Data under study ::

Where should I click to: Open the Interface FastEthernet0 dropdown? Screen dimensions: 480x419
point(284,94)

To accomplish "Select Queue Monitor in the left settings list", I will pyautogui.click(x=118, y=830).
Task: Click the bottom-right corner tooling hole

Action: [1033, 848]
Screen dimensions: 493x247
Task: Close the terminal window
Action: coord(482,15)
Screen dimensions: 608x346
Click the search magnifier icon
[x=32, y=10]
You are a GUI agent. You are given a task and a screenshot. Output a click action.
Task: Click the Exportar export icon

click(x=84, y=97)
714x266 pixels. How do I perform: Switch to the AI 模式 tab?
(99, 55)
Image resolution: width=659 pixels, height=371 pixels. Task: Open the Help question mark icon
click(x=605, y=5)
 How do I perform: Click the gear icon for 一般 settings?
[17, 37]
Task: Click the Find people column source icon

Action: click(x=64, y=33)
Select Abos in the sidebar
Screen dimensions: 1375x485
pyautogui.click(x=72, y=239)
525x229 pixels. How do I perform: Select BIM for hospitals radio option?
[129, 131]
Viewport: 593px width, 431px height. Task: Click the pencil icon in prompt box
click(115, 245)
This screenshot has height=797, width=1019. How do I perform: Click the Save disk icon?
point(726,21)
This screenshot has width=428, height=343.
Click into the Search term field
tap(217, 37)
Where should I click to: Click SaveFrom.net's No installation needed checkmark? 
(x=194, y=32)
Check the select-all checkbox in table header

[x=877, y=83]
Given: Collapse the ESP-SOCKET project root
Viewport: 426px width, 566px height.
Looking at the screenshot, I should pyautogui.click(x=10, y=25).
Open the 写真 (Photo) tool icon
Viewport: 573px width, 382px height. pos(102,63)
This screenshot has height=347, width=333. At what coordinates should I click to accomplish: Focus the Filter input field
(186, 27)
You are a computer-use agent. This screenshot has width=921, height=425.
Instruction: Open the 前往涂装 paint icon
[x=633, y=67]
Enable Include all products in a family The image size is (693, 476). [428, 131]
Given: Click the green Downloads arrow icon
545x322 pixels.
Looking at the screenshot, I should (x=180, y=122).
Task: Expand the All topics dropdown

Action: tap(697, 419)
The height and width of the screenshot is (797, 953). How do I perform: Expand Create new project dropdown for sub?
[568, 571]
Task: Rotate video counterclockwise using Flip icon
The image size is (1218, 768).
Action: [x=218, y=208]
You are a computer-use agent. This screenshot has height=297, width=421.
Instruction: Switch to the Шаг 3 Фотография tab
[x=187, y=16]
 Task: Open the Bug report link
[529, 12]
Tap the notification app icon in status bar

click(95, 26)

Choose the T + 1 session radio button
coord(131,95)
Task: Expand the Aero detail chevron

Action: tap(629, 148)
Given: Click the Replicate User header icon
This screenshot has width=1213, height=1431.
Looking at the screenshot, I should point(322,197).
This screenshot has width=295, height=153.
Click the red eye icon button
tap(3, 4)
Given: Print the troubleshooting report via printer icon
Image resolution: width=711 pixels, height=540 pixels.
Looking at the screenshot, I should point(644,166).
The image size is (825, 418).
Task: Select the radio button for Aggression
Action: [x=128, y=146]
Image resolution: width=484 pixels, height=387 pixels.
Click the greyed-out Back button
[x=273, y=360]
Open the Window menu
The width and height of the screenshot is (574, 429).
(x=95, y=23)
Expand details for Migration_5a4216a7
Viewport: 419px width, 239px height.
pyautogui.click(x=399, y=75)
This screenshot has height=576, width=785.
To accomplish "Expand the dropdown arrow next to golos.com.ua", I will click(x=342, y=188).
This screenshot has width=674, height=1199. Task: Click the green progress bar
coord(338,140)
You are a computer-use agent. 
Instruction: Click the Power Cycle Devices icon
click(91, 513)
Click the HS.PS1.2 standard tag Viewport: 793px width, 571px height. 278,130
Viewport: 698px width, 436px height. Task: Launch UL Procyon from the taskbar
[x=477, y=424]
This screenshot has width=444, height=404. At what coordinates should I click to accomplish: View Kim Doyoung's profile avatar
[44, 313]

Work request :: Return, from the entries, each line that holds "computer".

Completed task ::
You are a computer-use agent. This screenshot has width=921, height=425.
You are a computer-use agent. This screenshot has height=297, width=421.
You are a computer-use agent. 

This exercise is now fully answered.